Carnet de balades

Merci les voyageuses

26 mars 2025

Dans son édito du 286e numéro de la Revue Salamandre, Julien Perrot explique à quel point le monde sauvage offre un recul radical sur les soucis du quotidien.

Est-ce que cela ne vous arrive pas aussi quelquefois ?

Une journée chahutée, des réunions qui s’enchaînent, une tête complètement saturée. Au moment de sortir du bureau, je ne suis plus qu’un zombie gris sous le brouillard, dans le halo blafard des lampadaires. Et là, j’ai un sursaut de vie.
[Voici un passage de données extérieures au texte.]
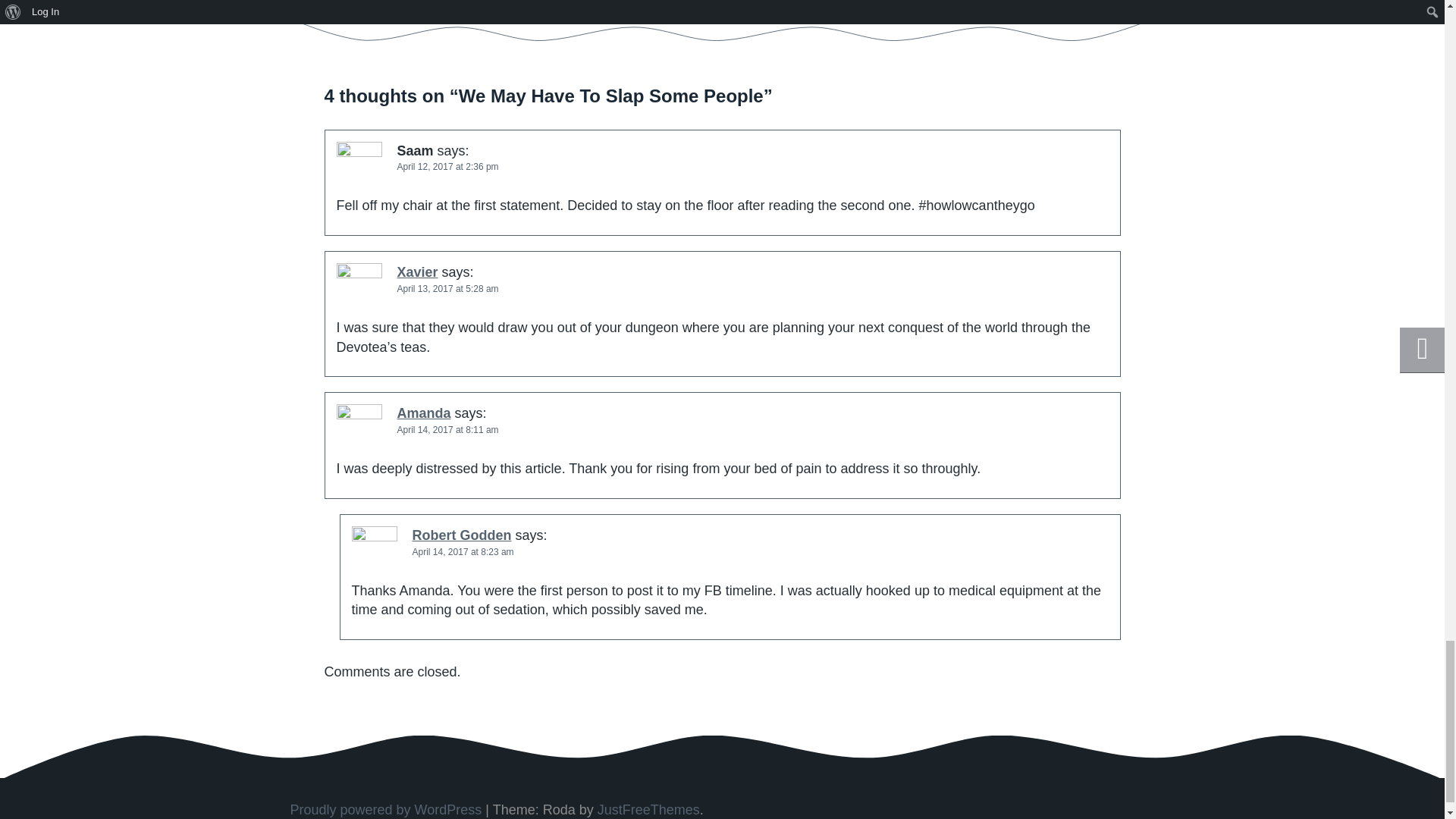
Robert Godden (462, 534)
April 14, 2017 at 8:23 am (462, 552)
April 14, 2017 at 8:11 am (448, 429)
JustFreeThemes (648, 809)
April 12, 2017 at 2:36 pm (448, 166)
Xavier (417, 272)
April 13, 2017 at 5:28 am (448, 288)
Proudly powered by WordPress (385, 809)
Amanda (424, 412)
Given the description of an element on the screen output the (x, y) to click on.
Plutôt que de m’engouffrer dans le bus pour coller mon nez à un écran hypnotique, je marche d’un bon pas jusqu’à la gare. Mais cela ne suffit pas à me réanimer. Dans le train, je m’effondre sur un siège et rentre dans ma bulle.

Par miracle, je ne rate pas mon arrêt. Je sors, marche le long du quai, impatient de retrouver les miens… quand tout à coup un cri étrange résonne au-dessus de moi. Je lève le nez vers le ciel, mais il n’y a rien d’autre à voir qu’une épaisse purée de pois. Pourtant, la trompette continue ses appels, complètement hors contexte. Il me faut quelques secondes pour comprendre que ce que j’entends là, ce sont des grues cendrées ! Des grues invisibles qui traversent le smog, des pendulaires elles aussi qui décrivent chaque automne et chaque printemps de grandes oscillations célestes.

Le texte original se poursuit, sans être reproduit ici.